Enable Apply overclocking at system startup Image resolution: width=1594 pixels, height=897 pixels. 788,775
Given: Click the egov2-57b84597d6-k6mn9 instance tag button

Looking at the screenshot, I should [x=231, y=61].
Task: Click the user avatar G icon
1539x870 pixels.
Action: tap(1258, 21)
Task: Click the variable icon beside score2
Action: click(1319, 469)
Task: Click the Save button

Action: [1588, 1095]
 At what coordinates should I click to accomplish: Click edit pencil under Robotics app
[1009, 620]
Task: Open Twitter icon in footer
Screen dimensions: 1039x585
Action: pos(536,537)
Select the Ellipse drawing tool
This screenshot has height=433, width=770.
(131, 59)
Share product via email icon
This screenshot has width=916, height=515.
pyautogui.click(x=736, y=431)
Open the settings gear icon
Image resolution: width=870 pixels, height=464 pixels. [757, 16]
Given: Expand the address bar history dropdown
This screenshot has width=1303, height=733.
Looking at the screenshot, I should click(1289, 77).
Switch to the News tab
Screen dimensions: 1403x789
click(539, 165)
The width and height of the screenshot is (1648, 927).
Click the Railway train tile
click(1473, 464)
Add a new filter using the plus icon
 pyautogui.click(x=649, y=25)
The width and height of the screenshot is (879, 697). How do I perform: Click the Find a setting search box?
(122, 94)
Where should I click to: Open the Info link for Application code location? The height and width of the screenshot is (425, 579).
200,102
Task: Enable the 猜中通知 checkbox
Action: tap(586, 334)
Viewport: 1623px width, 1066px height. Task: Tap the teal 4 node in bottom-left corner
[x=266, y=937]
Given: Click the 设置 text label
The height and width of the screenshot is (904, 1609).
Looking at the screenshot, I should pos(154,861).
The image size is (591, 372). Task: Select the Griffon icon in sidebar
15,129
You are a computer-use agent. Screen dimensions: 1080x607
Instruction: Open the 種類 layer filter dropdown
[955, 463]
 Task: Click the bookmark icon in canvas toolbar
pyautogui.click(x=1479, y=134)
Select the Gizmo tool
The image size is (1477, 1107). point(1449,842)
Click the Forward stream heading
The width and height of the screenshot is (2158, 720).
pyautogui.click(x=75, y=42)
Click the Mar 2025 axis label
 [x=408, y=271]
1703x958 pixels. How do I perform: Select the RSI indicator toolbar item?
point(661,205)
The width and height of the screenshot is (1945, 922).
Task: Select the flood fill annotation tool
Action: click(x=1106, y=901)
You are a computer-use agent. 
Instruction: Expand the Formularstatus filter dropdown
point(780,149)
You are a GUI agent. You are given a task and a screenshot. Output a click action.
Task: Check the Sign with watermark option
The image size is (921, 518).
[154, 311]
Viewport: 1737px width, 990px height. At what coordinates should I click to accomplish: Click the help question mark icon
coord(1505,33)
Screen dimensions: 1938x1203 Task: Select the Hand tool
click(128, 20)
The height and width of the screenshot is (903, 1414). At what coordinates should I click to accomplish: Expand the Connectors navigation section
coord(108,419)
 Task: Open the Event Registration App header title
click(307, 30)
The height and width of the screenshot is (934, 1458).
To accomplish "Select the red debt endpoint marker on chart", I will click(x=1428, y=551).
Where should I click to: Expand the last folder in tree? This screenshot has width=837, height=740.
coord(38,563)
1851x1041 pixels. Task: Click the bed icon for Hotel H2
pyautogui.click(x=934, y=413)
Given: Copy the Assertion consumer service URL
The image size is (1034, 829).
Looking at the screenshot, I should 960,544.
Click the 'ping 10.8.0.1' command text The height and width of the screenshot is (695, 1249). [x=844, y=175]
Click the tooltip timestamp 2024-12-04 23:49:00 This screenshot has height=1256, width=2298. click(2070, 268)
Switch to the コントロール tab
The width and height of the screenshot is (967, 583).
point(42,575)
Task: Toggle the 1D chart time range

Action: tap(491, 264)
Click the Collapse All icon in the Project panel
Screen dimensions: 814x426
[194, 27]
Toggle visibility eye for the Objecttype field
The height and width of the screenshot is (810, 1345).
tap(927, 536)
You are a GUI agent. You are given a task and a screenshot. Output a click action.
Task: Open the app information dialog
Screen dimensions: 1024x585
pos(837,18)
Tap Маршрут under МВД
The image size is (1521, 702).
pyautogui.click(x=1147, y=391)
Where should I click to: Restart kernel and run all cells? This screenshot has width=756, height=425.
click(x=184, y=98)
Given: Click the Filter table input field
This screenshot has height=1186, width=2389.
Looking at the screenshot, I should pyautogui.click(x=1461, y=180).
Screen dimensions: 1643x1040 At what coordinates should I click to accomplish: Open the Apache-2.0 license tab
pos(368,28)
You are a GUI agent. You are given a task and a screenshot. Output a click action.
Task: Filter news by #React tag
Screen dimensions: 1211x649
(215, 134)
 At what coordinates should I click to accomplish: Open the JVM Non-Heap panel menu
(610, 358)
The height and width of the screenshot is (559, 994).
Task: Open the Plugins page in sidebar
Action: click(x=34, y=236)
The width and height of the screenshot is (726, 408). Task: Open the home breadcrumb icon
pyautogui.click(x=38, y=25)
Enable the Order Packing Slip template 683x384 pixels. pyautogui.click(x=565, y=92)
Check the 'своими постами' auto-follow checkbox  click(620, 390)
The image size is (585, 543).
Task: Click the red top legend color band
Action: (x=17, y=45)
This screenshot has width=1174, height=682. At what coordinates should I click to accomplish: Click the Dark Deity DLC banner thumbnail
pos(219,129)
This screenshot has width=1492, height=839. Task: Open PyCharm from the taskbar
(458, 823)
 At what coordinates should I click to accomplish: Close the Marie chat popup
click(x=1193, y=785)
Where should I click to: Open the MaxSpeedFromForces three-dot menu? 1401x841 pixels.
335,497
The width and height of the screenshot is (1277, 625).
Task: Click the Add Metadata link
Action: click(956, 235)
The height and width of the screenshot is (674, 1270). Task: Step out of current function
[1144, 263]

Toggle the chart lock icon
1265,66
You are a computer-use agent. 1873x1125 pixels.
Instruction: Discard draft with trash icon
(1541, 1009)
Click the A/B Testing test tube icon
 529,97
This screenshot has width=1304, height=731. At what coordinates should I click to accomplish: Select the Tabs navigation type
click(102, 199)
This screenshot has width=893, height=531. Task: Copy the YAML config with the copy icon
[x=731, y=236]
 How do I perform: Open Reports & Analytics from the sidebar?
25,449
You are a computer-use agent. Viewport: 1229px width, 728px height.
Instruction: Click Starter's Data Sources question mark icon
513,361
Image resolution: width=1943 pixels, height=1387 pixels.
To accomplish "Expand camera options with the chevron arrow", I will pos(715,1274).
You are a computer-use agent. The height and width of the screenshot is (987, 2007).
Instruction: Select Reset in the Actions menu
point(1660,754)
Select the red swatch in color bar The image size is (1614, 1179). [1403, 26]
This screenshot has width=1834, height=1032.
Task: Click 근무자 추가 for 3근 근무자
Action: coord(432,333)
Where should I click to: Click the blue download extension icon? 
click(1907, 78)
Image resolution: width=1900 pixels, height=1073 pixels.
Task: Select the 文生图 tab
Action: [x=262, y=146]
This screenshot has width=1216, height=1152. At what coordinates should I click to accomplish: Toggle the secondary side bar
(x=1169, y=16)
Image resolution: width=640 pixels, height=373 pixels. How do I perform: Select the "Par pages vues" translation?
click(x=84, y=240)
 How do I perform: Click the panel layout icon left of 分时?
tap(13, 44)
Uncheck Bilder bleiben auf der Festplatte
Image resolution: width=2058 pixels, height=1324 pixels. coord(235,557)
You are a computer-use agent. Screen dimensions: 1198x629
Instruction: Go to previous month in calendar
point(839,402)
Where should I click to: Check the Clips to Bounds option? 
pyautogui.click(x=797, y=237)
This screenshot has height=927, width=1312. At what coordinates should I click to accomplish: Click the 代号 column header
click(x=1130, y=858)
******************************
* [Work order]
Send back an exact copy of only the lines from the line with "Given: Copy the" up to and including the line with "Task: Open the app information dialog" in the data above.

* [Response to this exercise]
Given: Copy the Assertion consumer service URL
The image size is (1034, 829).
Looking at the screenshot, I should 960,544.
Click the 'ping 10.8.0.1' command text The height and width of the screenshot is (695, 1249). [x=844, y=175]
Click the tooltip timestamp 2024-12-04 23:49:00 This screenshot has height=1256, width=2298. click(2070, 268)
Switch to the コントロール tab
The width and height of the screenshot is (967, 583).
point(42,575)
Task: Toggle the 1D chart time range

Action: tap(491, 264)
Click the Collapse All icon in the Project panel
Screen dimensions: 814x426
[194, 27]
Toggle visibility eye for the Objecttype field
The height and width of the screenshot is (810, 1345).
tap(927, 536)
You are a GUI agent. You are given a task and a screenshot. Output a click action.
Task: Open the app information dialog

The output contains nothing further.